Antes da abertura da janela, o Republicanos contava apenas com dois parlamentares: Diego Guimarães e Valmir Moretto.
Com as movimentações recentes, o partido incorporou três novos nomes: Dr. Eugênio, que deixou o PSB; Nininho, que se desfiliou do PSD por divergências ideológicas; e Paulo Araújo, que, originalmente, pretendia se filiar ao PRD, mas acabou no Republicanos após a destituição da Executiva estadual do partido.
O PSDB também se beneficiou da janela partidária, ampliando sua bancada de um para três deputados.
O presidente estadual da sigla, Carlos Avallone, recebeu Chico Guarnieri e Juca do Guaraná, ambos inicialmente com planos de migrar para o PRD, mas realocados para o PSDB, a pedido do ex-governador Mauro Mendes (União Brasil).
Enquanto algumas siglas cresceram, outras perderam força.
O PSD agora conta apenas com Wilson Santos, após a saída de Nininho, e o União Brasil reduziu sua bancada para três parlamentares, ocupadas por Dilmar Dal’Bosco, Júlio Campos e Sebastião Rezende.
Botelho, que também integrava o União Brasil, migrou para o MDB, mas a legenda manteve o número de representantes, devido à saída de Juca do Guaraná.
O MDB segue com quatro deputados: Botelho, Dr.
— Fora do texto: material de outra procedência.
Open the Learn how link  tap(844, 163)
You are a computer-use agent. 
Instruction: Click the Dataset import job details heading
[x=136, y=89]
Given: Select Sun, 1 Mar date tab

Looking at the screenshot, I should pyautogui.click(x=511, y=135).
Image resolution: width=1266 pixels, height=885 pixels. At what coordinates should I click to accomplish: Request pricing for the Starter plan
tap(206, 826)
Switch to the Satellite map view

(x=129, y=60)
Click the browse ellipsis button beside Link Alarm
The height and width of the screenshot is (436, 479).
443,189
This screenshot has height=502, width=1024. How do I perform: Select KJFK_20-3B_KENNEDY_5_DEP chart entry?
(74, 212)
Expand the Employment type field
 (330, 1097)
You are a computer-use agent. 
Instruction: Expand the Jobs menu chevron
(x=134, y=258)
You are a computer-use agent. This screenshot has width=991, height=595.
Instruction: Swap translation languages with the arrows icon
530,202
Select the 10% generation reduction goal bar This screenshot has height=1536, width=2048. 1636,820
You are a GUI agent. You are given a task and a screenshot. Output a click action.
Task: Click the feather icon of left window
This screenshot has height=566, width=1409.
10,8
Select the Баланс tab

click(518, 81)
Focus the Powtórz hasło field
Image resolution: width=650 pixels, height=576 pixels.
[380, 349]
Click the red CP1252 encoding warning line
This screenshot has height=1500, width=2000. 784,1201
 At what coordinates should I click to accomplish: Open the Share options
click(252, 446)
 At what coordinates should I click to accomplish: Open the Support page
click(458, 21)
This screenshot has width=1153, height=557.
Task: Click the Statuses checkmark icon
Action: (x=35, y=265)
João, Tiago Silva e Janaina Riva.
PT e PL mantiveram suas bancadas com dois deputados cada.
O PT segue com Lúdio Cabral e Valdir Barranco, enquanto o PL incorporou Faissal Calil, ex-Cidadania, junto a Gilberto Cattani.
Já Elizeu Nascimento, que também era do PL, agora representa o Novo na Assembleia.
“CHAPA DA MORTE” – Ao mesmo tempo EM que aumentou a sua representatividade, o Republicanos reforçou a sua chapa proporcional.
Além de receber novos deputados estaduais com mandato, ainda se filiaram à legenda os ex-secretários estaduais Gilberto Figueiredo (Saúde) e Allan Porto (Educação), ambos considerados nomes fortes para a disputa eleitoral.
Também figura como peça-chave do partido no pleito deste ano a vereadora Maysa Leão, aposta feminina para a eleição estadual.
Diante desse cenário, esse grupo da agremiação passou a ser chamado de “chapa da morte”.
A expectativa é de que a candidatura do governador Otaviano Pivetta funcione como motor de projeção para o partido, aumentando sua influência na Assembleia Legislativa, chegando ao menos a seis cadeiras.